Records:
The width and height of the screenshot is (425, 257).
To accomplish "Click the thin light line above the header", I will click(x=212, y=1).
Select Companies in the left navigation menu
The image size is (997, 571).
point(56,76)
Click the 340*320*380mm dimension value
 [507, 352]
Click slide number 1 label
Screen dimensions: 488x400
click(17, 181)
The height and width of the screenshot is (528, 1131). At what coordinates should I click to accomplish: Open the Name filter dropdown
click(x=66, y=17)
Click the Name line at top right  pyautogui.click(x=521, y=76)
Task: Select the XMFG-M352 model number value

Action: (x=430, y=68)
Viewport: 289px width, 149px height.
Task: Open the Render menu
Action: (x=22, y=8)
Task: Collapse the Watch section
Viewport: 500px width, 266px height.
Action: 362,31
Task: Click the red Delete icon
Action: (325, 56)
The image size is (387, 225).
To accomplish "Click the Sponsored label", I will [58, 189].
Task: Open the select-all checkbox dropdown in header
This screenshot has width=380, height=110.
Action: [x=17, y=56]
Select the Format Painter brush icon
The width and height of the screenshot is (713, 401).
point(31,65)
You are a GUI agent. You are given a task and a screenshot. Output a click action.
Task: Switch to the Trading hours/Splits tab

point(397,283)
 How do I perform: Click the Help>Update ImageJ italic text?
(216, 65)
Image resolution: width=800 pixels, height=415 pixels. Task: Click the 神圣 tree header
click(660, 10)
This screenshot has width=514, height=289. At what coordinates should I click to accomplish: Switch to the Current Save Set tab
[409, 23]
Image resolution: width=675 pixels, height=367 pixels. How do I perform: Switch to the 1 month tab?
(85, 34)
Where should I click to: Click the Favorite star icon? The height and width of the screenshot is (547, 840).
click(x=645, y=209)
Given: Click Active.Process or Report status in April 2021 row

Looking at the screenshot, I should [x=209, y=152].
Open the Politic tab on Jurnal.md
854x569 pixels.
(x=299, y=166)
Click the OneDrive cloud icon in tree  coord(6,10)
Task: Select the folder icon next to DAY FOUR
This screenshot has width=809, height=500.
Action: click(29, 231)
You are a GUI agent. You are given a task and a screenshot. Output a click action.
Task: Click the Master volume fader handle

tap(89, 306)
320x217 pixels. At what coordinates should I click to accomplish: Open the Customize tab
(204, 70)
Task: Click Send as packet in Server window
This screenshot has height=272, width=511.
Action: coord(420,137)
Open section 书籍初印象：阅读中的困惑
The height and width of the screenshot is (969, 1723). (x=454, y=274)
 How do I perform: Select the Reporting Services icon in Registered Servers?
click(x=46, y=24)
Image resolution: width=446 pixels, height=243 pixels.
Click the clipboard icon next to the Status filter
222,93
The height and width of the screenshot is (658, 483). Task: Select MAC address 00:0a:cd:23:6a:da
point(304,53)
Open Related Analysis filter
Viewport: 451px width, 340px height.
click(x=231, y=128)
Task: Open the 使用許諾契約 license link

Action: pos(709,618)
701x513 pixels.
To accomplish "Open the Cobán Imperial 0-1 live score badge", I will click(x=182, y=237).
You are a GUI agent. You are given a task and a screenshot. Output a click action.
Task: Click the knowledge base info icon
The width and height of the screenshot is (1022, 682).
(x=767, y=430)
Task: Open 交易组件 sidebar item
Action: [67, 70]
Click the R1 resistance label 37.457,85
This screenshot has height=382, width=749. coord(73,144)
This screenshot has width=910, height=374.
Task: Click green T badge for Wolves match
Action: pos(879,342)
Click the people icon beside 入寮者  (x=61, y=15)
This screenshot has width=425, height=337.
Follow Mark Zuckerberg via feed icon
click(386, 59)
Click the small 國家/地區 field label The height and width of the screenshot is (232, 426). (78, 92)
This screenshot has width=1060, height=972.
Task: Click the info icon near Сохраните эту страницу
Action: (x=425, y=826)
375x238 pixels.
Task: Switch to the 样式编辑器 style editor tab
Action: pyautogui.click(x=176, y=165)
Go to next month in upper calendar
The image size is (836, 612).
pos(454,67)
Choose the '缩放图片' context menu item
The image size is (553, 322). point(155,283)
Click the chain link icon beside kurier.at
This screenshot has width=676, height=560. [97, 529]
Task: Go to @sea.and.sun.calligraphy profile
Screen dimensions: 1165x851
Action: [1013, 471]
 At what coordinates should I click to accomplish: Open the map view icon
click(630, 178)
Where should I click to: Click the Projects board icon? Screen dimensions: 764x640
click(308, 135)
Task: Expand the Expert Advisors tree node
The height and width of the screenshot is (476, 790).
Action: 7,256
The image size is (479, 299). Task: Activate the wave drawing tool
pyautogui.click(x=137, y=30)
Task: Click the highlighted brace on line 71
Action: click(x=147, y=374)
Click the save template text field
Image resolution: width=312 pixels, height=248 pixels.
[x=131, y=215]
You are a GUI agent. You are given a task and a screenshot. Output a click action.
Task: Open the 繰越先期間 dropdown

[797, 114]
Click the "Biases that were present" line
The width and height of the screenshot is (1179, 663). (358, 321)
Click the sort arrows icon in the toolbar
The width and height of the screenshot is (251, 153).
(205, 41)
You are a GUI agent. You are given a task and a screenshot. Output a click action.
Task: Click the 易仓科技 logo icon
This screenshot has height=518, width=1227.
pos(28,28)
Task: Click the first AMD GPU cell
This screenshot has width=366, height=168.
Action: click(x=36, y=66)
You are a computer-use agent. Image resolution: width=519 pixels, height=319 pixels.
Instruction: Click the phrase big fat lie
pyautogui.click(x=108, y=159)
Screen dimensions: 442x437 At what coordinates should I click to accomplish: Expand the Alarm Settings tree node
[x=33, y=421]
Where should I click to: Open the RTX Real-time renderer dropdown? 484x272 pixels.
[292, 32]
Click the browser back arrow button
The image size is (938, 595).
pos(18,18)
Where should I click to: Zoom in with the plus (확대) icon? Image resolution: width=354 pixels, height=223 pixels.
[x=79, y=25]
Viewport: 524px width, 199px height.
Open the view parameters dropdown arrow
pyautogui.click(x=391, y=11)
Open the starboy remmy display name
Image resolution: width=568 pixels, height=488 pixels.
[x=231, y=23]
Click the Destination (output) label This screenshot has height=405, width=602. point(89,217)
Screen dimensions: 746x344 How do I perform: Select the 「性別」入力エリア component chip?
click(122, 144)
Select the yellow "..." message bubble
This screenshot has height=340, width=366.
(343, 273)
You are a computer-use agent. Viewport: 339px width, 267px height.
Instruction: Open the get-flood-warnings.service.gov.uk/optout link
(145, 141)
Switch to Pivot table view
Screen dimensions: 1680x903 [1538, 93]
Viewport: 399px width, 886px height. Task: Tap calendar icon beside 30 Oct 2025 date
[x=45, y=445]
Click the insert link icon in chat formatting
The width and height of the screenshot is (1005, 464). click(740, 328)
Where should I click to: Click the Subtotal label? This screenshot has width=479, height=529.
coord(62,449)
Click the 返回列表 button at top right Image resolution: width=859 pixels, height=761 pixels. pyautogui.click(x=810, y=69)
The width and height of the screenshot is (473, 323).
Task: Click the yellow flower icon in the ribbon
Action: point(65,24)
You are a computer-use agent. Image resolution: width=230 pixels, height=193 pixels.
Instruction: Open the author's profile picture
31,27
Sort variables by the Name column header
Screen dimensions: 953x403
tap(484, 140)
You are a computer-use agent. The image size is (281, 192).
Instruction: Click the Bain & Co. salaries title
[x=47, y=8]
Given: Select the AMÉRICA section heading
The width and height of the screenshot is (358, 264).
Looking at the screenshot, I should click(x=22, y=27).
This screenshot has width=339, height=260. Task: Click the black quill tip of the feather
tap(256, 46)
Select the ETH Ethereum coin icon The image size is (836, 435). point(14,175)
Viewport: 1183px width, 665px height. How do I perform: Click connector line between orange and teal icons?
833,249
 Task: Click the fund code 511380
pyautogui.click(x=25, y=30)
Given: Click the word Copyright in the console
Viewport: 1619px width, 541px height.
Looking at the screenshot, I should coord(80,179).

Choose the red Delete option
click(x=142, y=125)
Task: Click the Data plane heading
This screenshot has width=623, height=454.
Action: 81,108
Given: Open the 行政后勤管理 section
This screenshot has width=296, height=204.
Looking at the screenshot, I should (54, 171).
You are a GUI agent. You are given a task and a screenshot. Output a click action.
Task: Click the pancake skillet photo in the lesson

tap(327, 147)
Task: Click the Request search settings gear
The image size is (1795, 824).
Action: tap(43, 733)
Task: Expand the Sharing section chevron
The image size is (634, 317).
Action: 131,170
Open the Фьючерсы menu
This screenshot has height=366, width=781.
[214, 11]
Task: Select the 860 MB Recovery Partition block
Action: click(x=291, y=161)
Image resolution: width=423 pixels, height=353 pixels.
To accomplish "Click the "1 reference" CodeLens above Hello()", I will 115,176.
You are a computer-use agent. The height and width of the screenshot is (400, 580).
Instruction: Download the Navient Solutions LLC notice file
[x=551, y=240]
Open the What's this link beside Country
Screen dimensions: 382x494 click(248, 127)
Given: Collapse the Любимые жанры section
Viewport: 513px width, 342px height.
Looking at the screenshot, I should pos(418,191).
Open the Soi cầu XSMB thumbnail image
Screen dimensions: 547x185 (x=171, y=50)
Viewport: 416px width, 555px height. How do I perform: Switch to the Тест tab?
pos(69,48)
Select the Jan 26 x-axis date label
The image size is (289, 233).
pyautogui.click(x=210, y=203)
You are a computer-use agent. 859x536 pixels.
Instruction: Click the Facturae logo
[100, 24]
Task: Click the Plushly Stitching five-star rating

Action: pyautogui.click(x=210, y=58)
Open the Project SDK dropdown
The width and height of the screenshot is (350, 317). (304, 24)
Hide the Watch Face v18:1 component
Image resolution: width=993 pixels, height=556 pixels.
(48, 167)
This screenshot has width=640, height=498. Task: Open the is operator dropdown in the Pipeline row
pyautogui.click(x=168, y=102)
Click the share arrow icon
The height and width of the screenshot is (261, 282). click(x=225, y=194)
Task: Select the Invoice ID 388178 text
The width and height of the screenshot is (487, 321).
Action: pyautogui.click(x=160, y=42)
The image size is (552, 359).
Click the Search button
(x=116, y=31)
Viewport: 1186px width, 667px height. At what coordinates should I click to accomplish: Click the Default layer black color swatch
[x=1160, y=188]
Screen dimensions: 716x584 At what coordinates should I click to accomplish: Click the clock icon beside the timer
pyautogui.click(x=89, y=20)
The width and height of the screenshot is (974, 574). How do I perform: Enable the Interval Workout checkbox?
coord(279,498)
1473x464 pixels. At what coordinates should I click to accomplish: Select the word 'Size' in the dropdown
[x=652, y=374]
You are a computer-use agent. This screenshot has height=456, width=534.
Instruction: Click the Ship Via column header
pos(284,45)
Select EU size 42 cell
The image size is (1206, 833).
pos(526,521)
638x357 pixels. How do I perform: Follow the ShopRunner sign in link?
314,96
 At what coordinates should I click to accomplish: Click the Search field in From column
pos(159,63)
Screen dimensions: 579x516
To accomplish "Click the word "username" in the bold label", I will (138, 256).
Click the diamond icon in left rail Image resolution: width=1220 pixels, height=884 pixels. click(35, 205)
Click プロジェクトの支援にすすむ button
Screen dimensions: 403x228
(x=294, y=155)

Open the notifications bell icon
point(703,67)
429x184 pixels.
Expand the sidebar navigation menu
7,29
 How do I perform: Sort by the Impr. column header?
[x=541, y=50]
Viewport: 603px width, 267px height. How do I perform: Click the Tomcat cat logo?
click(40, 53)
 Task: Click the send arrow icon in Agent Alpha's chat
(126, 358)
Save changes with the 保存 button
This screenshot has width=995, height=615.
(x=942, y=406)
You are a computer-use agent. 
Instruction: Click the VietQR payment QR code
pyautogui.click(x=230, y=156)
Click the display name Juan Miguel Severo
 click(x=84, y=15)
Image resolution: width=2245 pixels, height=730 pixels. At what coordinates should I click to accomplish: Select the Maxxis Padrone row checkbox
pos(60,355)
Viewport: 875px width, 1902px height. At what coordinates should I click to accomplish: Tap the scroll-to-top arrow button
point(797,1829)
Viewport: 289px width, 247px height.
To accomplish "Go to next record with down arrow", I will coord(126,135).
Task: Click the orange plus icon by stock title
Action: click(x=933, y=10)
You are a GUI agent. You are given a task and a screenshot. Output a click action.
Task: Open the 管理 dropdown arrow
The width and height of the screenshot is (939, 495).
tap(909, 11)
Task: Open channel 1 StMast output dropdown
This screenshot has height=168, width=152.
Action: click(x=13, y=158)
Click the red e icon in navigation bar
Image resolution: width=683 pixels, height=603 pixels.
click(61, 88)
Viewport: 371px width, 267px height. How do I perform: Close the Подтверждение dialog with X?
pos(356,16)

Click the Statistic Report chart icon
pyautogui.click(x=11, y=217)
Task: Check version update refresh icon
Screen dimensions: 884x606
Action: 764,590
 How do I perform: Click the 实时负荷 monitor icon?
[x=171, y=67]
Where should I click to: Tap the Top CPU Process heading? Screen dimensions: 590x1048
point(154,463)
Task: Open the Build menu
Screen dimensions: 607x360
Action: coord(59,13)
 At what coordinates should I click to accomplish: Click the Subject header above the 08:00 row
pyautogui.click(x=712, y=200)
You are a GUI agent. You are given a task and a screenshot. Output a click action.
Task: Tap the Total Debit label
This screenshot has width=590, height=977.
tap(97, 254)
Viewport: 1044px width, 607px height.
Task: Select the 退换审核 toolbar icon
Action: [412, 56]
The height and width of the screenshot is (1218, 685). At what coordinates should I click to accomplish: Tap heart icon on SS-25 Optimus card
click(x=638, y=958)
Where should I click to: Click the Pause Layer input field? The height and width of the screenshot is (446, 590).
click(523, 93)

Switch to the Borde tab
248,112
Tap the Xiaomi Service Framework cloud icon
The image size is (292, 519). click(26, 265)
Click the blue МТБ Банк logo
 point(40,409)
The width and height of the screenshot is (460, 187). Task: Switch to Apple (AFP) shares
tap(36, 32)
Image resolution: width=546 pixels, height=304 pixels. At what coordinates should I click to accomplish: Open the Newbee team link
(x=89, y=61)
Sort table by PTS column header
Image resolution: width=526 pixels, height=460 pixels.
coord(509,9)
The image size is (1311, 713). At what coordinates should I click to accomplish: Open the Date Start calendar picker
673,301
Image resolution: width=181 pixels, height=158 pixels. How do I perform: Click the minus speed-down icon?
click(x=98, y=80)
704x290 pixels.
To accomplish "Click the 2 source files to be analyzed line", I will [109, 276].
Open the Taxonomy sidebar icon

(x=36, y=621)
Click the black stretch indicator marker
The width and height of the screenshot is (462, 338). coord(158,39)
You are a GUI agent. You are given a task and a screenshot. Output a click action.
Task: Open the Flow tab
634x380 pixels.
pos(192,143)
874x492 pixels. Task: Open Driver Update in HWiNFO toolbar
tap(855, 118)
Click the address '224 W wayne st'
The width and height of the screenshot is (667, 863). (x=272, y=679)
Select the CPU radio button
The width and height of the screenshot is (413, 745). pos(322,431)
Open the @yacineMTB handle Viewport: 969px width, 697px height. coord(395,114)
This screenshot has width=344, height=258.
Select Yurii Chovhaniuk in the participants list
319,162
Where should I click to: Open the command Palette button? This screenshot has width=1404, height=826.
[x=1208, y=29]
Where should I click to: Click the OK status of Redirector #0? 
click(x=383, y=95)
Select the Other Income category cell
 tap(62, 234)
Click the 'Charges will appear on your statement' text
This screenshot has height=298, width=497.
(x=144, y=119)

Description of the task:
Across the data above, how many lines include the word "Collapse"? Give only the number.

Task solution:
2